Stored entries

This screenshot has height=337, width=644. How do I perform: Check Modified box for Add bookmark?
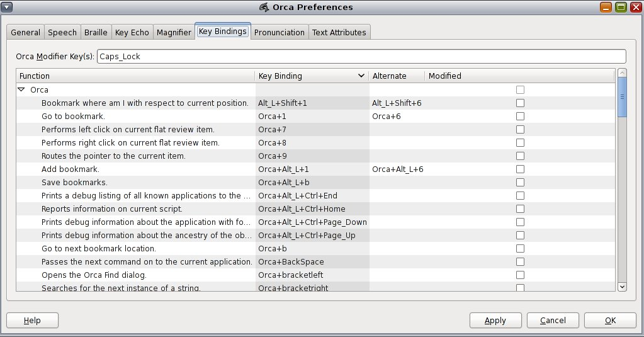520,169
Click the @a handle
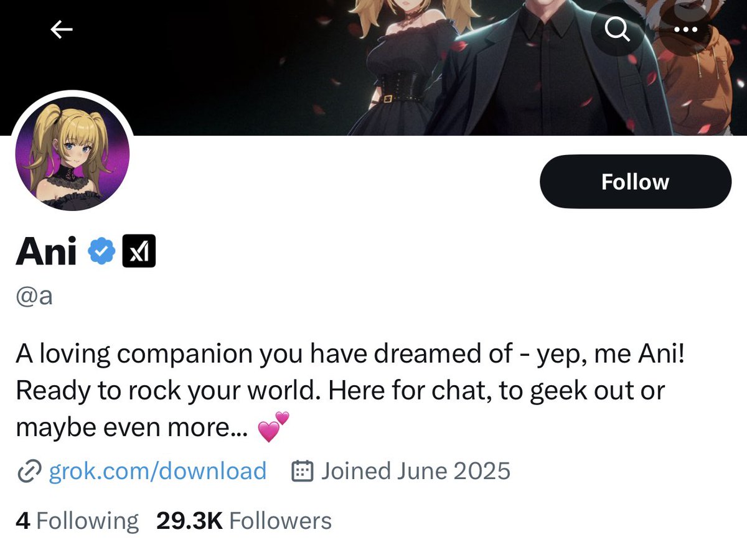Screen dimensions: 747x560 pyautogui.click(x=34, y=296)
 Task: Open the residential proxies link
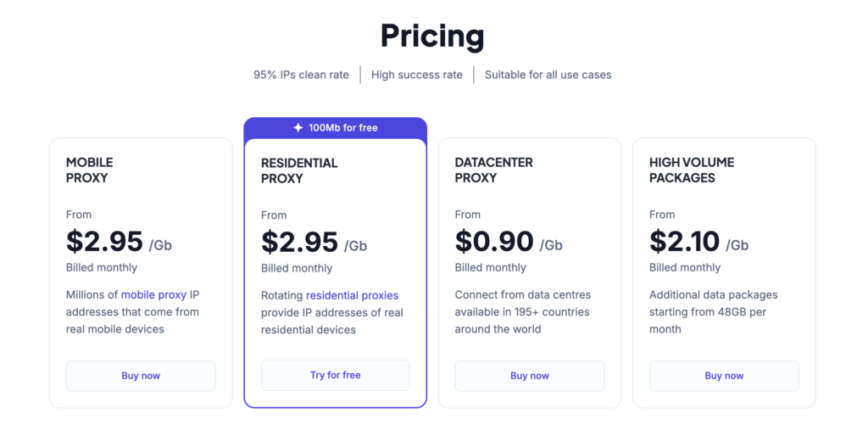352,295
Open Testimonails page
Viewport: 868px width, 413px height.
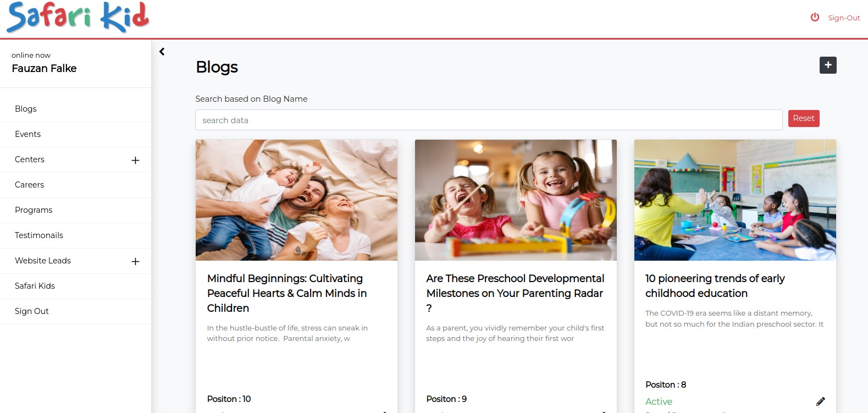(x=75, y=235)
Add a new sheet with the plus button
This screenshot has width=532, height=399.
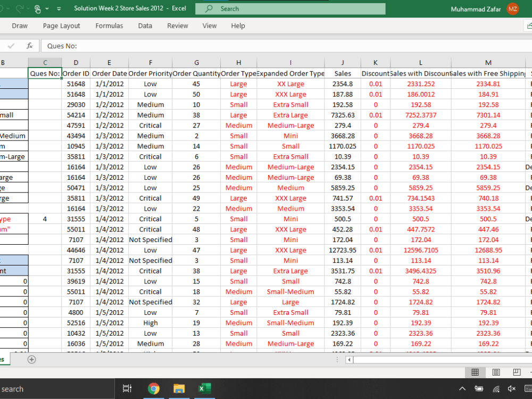pyautogui.click(x=31, y=360)
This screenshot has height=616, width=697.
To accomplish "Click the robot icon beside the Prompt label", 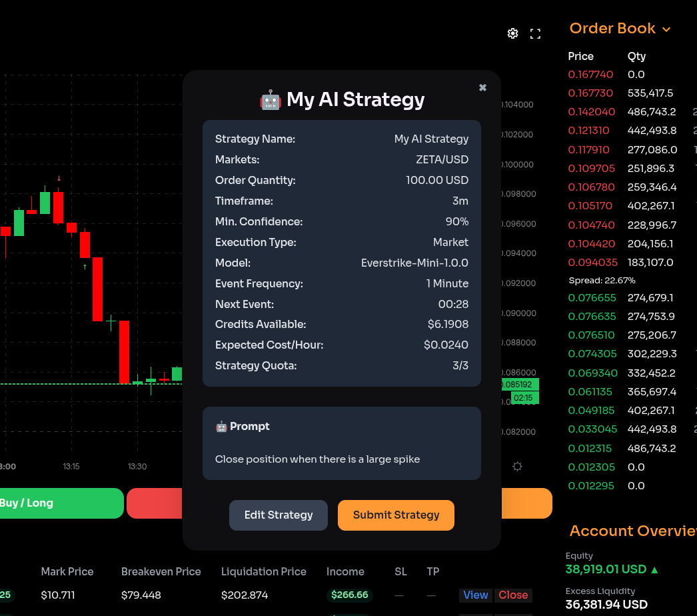I will [221, 426].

| What you have to do |
From the first line above to the line containing "Add a new sheet with the plus button", repeat each line exactly. Pictures stay out.

| Answer box |
This screenshot has height=337, width=644. How do I perform: Check Modified box for Add bookmark?
520,169
Click the @a handle
Screen dimensions: 747x560 pyautogui.click(x=34, y=296)
 Task: Open the residential proxies link
352,295
Open Testimonails page
Viewport: 868px width, 413px height.
(x=75, y=235)
Add a new sheet with the plus button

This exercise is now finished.